Figure 4

Effects of MEK1/2 inhibitor U0126 or PD98059, p38 kinase inhibitor SB203580, JNK inhibitor SP600125 and PI-3 kinase inhibitor LY294002 on cell viability, MAPK, Akt-1, phosphorylation of MAPK (Thr202/Tyr204), phosphorylation of Akt-1 (Ser473), p38 kinase, phosphorylation of p38 kinase (Tyr182), JNK, phosphorylation of JNK (Thr183/Tyr185), cytochrome c release, and cleavage of caspase 3, caspase 7 and PARP in HepG2 cells. Cells were grown and treated with 0.1% of DMSO (C) or 10 μM of U0126 (U0) or 10 μM of LY294002 (LY) or 50 μM of PD98059 (PD) or 5 μM of SB203580 (SB) or 10 μM of SP600125 (SP) in phenol red free serum free MEM (PSF) medium for 48 h as described under Experimental Procedures.

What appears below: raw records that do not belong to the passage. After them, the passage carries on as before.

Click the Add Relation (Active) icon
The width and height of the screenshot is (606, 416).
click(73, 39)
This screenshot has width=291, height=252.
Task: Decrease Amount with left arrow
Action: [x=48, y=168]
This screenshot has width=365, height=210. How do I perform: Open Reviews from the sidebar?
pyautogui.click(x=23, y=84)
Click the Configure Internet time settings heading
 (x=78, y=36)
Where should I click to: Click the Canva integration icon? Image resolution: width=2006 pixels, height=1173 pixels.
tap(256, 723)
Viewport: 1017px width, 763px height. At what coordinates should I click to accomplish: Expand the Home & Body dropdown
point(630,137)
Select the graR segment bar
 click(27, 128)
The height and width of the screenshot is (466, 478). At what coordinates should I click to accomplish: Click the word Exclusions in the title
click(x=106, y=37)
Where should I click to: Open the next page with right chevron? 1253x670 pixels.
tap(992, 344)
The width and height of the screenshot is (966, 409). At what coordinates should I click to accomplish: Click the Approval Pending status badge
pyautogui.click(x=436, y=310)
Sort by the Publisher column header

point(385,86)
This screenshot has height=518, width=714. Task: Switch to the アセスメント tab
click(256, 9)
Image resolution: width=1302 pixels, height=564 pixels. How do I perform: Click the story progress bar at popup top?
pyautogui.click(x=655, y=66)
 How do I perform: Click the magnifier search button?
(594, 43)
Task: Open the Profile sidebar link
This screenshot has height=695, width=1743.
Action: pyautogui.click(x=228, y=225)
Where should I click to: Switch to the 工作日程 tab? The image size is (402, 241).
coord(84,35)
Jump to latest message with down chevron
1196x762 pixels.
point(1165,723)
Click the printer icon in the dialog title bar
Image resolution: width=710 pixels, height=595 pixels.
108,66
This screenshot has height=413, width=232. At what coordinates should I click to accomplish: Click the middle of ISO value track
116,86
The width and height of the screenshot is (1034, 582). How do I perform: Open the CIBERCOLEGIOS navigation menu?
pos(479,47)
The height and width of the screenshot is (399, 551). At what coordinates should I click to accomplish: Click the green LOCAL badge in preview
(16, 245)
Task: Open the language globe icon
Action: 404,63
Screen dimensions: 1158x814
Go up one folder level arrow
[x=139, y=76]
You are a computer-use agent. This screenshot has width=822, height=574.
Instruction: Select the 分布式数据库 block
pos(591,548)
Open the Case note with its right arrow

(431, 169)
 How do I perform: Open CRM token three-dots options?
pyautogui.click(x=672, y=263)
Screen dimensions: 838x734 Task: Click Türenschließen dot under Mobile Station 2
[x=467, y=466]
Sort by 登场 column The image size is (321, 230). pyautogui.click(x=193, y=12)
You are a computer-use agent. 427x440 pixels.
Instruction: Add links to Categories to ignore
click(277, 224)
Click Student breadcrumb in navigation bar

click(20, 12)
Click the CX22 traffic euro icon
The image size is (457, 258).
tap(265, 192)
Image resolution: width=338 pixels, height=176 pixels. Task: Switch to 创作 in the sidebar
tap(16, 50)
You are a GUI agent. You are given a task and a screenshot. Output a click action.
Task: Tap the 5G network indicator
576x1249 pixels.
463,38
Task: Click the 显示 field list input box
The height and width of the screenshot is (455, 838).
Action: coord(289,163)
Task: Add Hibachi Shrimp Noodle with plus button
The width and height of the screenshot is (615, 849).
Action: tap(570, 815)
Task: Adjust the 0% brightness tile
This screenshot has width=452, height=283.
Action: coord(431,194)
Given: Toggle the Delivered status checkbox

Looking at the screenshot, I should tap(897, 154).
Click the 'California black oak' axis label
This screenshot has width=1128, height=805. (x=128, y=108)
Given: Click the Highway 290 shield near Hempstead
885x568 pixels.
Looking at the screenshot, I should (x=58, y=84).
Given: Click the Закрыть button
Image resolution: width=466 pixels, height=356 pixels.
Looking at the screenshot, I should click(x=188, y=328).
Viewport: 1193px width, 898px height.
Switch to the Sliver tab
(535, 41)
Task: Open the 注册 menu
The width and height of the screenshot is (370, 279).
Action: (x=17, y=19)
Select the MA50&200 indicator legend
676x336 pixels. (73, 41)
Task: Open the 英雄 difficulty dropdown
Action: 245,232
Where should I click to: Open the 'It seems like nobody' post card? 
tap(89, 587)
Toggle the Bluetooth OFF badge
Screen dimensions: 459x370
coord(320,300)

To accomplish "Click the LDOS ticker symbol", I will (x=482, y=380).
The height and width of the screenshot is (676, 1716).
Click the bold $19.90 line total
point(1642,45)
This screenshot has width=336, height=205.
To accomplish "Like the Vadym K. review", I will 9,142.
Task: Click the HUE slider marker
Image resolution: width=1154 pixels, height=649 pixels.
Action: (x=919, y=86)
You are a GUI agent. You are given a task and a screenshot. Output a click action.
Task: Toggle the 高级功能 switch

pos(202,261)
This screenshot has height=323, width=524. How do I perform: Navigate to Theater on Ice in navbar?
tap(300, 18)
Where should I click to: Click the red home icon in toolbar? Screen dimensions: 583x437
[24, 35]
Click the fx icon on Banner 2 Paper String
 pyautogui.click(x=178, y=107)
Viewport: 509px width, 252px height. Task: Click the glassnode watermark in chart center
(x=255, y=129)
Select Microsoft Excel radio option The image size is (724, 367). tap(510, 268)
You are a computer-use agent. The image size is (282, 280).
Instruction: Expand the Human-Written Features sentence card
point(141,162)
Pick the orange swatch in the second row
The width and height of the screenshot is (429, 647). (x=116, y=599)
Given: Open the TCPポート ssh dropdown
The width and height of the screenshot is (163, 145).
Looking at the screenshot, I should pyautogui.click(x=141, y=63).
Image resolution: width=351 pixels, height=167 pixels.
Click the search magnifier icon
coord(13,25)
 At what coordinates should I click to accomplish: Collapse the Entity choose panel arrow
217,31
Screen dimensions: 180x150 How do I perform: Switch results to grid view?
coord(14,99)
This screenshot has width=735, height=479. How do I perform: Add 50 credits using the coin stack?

Total cell lysate (for detection of all proteins except cytochrome c) or mitochondria free cytosol (detection of cytochrome c) from HepG2 (A) cells was subjected to Western blot analysis as described under Experimental Procedures. Blots containing total cell lysate were incubated with mouse anti-α-tubulin, mouse anti-phospho-MAPK (Thr202/Tyr204), rabbit anti-Akt-1, rabbit anti-phospho Akt-1 (Ser473), rabbit anti-p38, rabbit anti-phospho-p38 (Tyr182), rabbit anti-JNK1/2, rabbit anti-phospho-JNK1/2 (Thr183/Tyr185), rabbit anti-caspase-3, rabbit anti-cleaved caspase-7 (20 kDa), rabbit anti-cleaved PARP antibodies. Blots containing mitochondria free cytosol were blotted with mouse anti-cytochrome c antibody. All the antibodies were used at a final concentration of 1 μg per ml. (B) Cell viability of HepG2 following different treatments was analyzed by MTT assay as described under Experimental Procedures. Bars with different letters are significantly different from one another at (p < 0.01) as determined by ANOVA test. The results represent the mean of 3 experiments ± SE is shown.